Wczoraj poznaliśmy firmę, która będzie odpowiedzialna za budowę Estakady Katowickiej - podało wczoraj epoznan.pl. Stało się niestety to, czego niektórzy się obawiali. Wygrała firma, która zaproponowała najniższą cenę.
Jeszcze w listopadzie pojawiły się informacje, iże do przetargu stanęło w sumie 11 firm. Najtańsza z ofert została złożona przez konsorcjum MOST sp. z.o.o. i POLBUD Pomorze sp. z.o.o. To właśnie ten wykonawca został wybrany przez spółkę Poznańskie Inwestycje Miejskie.
Głównym kryterium wyboru oferty była cena. Początkowo miasto planowało przeznaczyć na tę inwestycję 270 milionów z złotych. Ostatecznie uda się zaoszczędzić ponad połowę tej kwoty.
Z południowej nitki Estakady Katowickiej nie mogą obecnie korzystać pojazdy powyżej 3,5 tony.
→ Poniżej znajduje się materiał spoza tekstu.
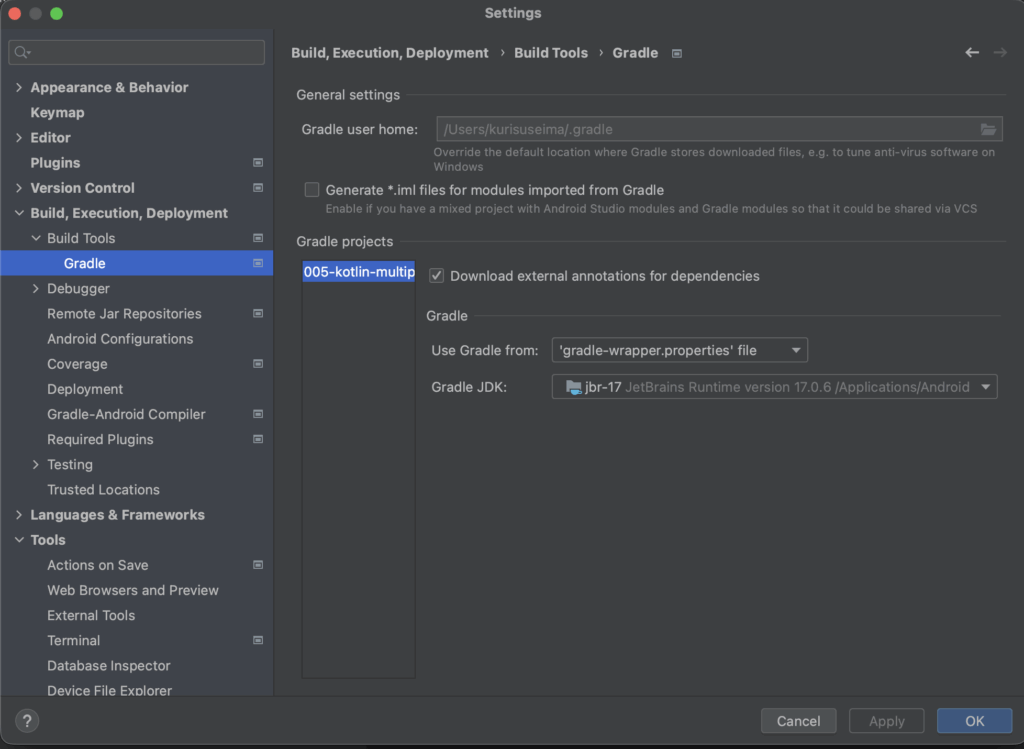Open the Gradle JDK dropdown
1024x749 pixels.
774,387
Północna część jest całkowicie wyłączona z ruchu i to ona ma zostać wyburzona jako pierwsza.
Jeśli nie pojawią się żadne protesty związane z postępowaniem przetargowym, wykonawca ma rozpocząć prace natychmiast po rozpoczęciu umowy. - Zrobimy wszystko, by w ciągu 10 miesięcy od rozpoczęcia inwestycji nieczynna dziś nitka estakady katowickiej była jako nowa konstrukcja dostępna dla kierowców. Chcemy, by samochody wjechały na nią w listopadzie 2015 roku - mówił kilka dni temu w rozmowie z naszym portalem Kazimierz Skałecki, wiceprezes PIM.
Pozostałe roboty budowlane (budowa drugiej nitki oraz wiaduktów nad ulicami Żegrze/Chartowo) mają się zakończyć do 30 listopada 2017 roku. Maksymalnie w lutym 2018 roku ukończone powinny być prace poza jezdnią.